▶ Entries shown:
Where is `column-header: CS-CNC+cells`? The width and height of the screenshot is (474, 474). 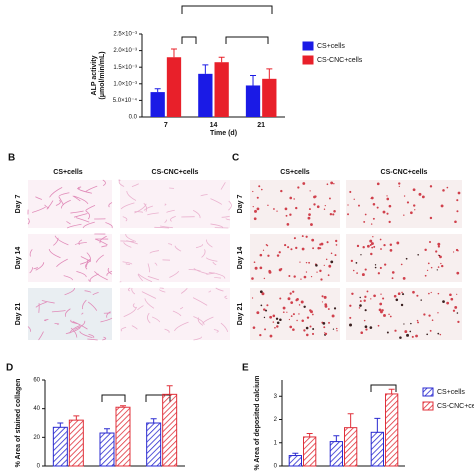
column-header: CS-CNC+cells is located at coordinates (176, 172).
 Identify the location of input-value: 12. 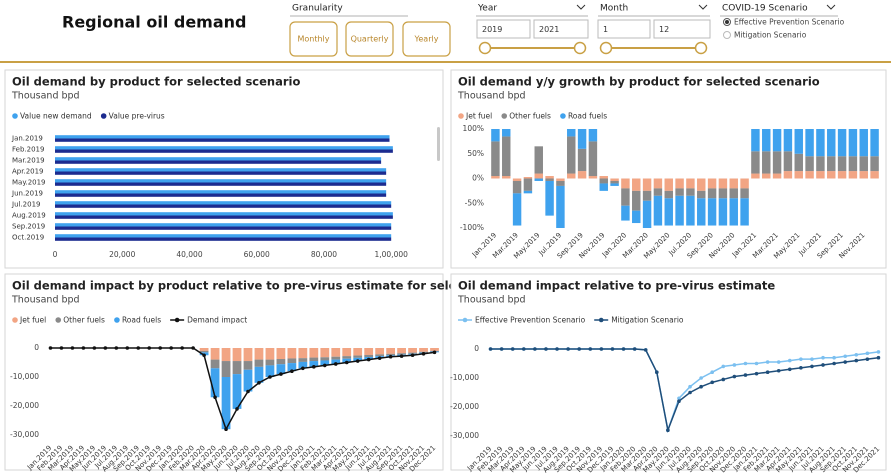
(664, 30).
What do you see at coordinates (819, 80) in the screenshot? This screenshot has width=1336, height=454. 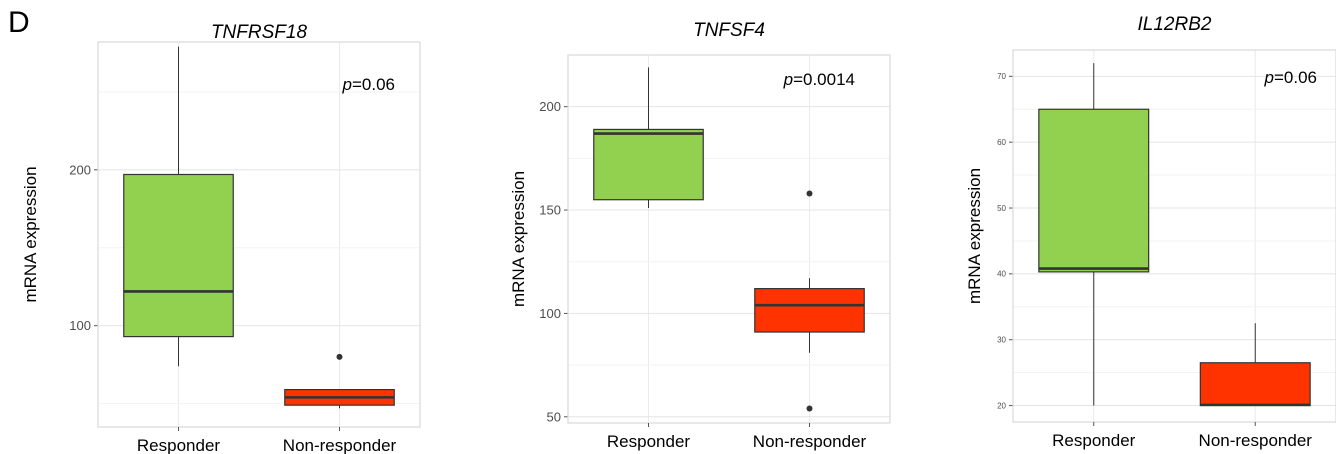 I see `p-value-annotation: p=0.0014` at bounding box center [819, 80].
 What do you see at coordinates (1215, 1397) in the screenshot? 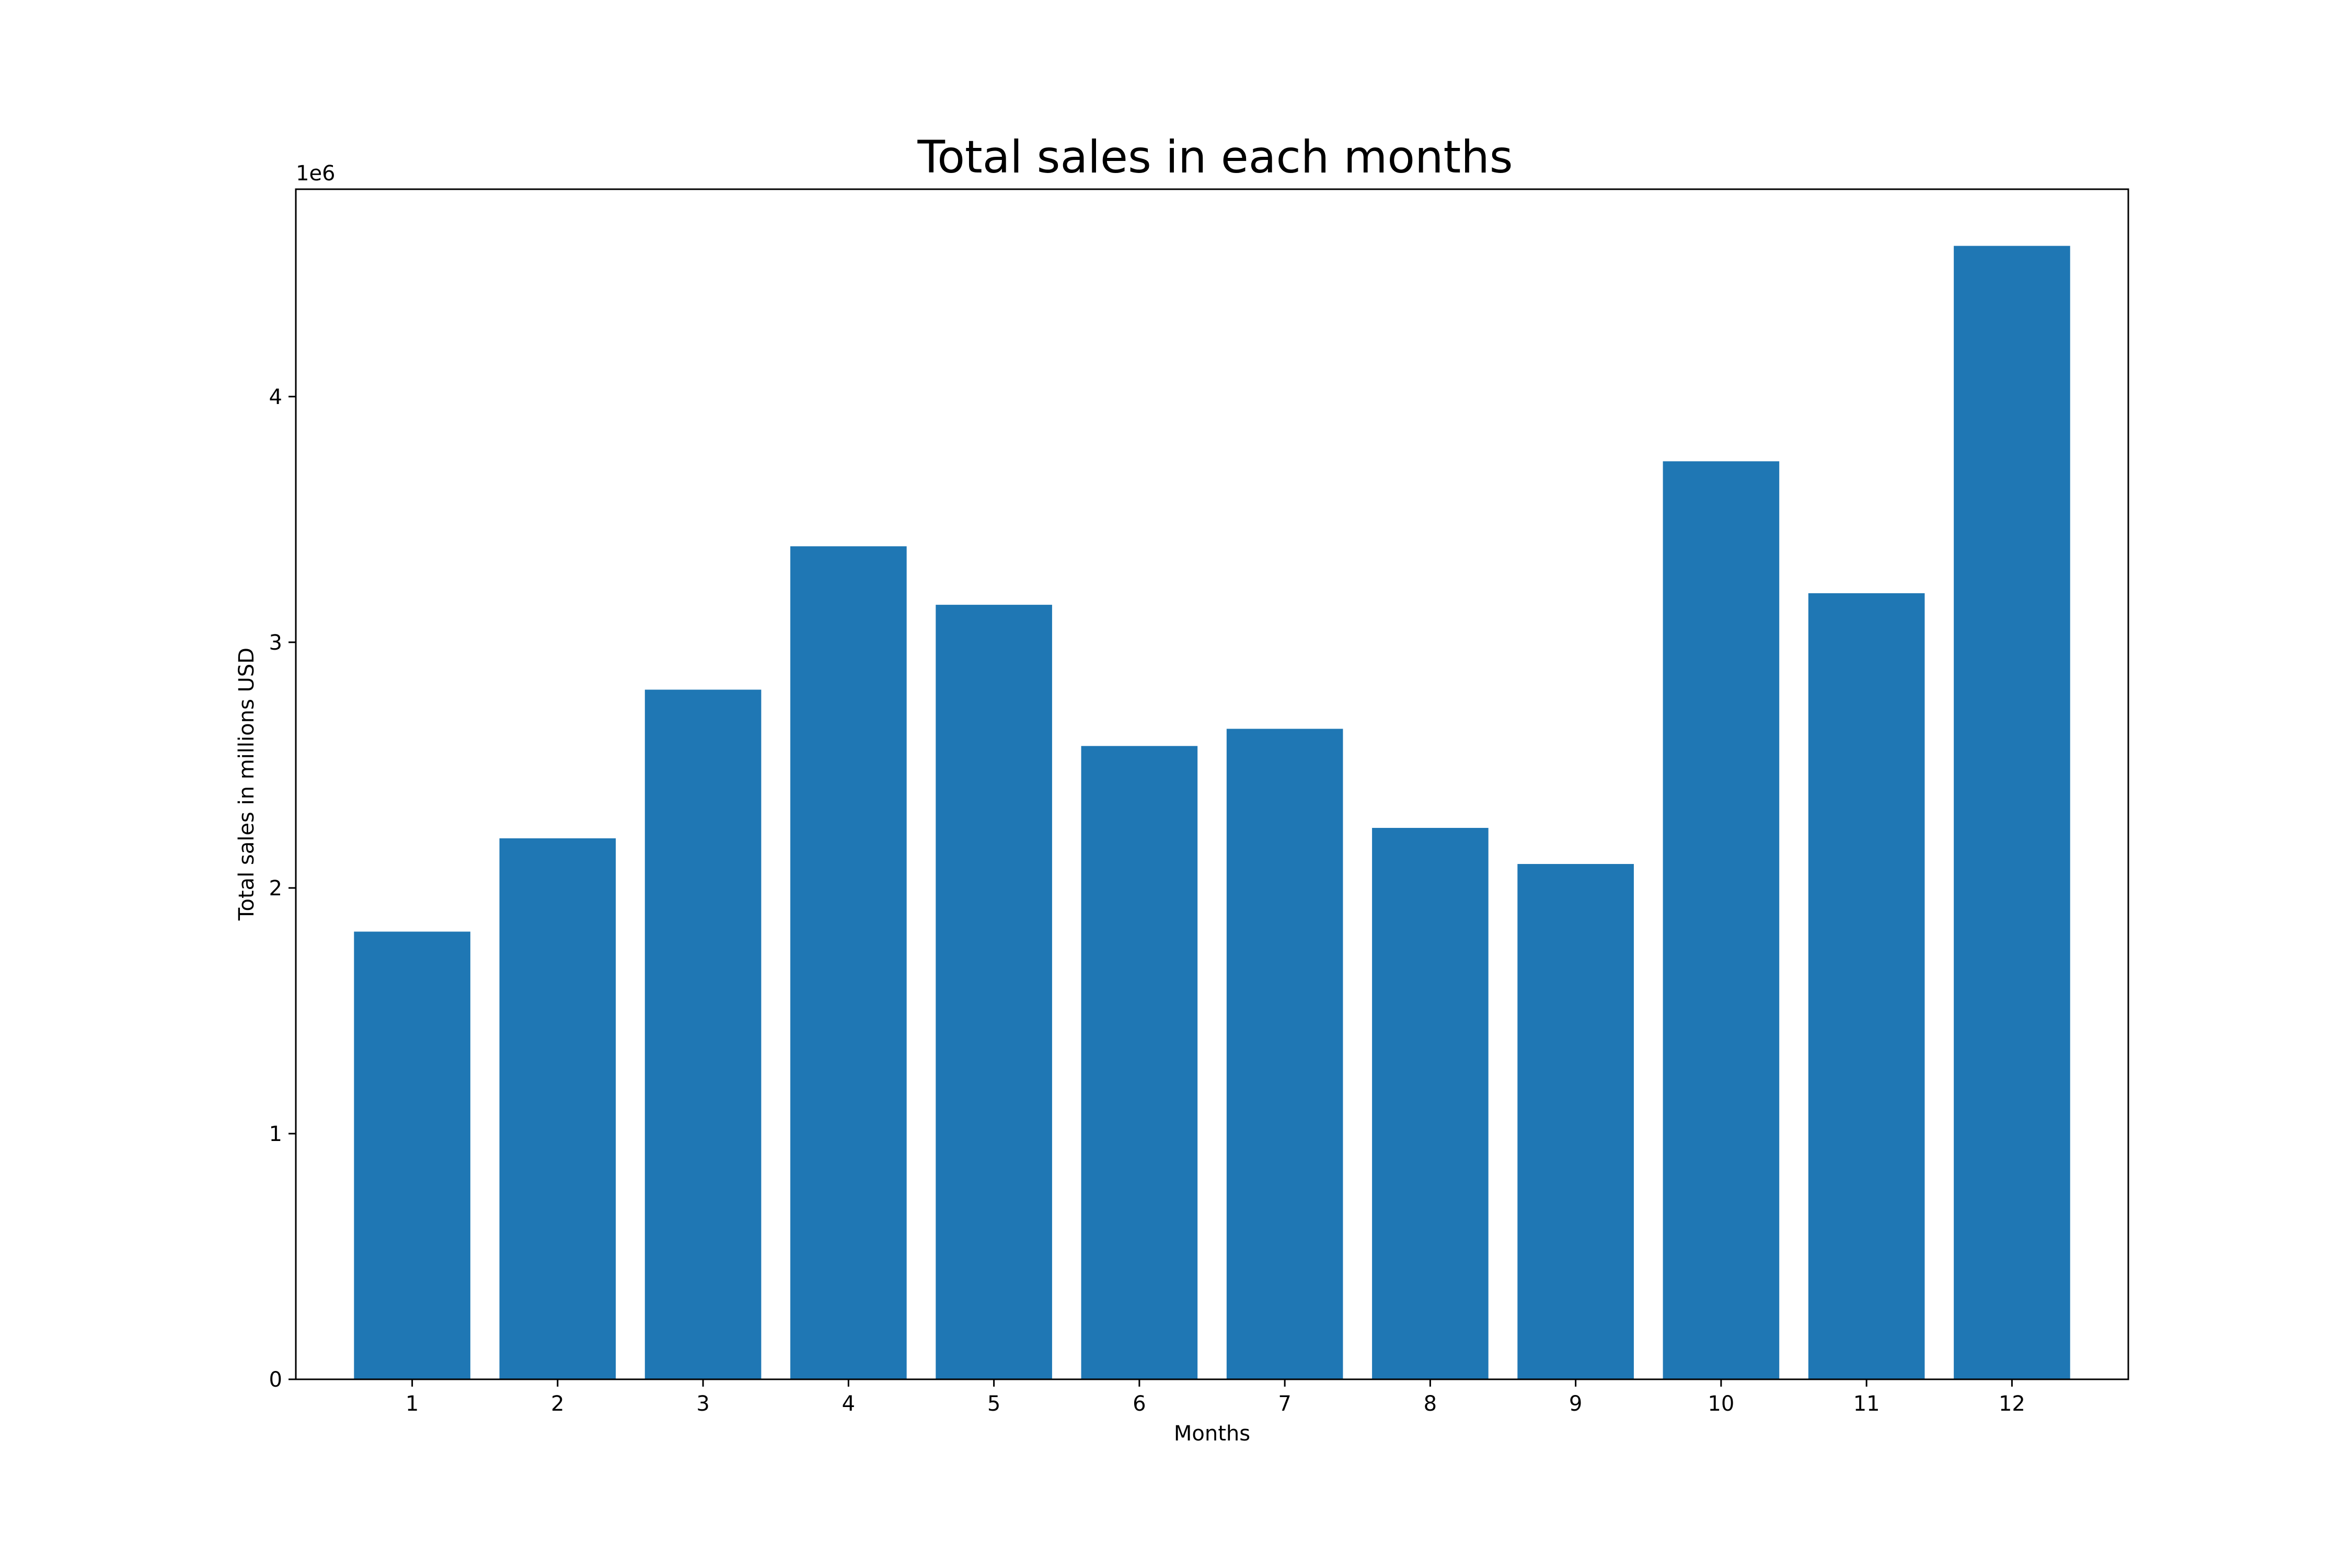
I see `x-axis-ticks: 1 2 3 4 5 6 7 8 9 10 11 12` at bounding box center [1215, 1397].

▶ What is being asked:
Transcribe the rows, beginning with the line that contains "What do you see at coordinates (1215, 1397)" and ending with the final row above, and leave the pictures out of the transcription.

▶ Solution to the exercise:
 What do you see at coordinates (1215, 1397) in the screenshot? 
I see `x-axis-ticks: 1 2 3 4 5 6 7 8 9 10 11 12` at bounding box center [1215, 1397].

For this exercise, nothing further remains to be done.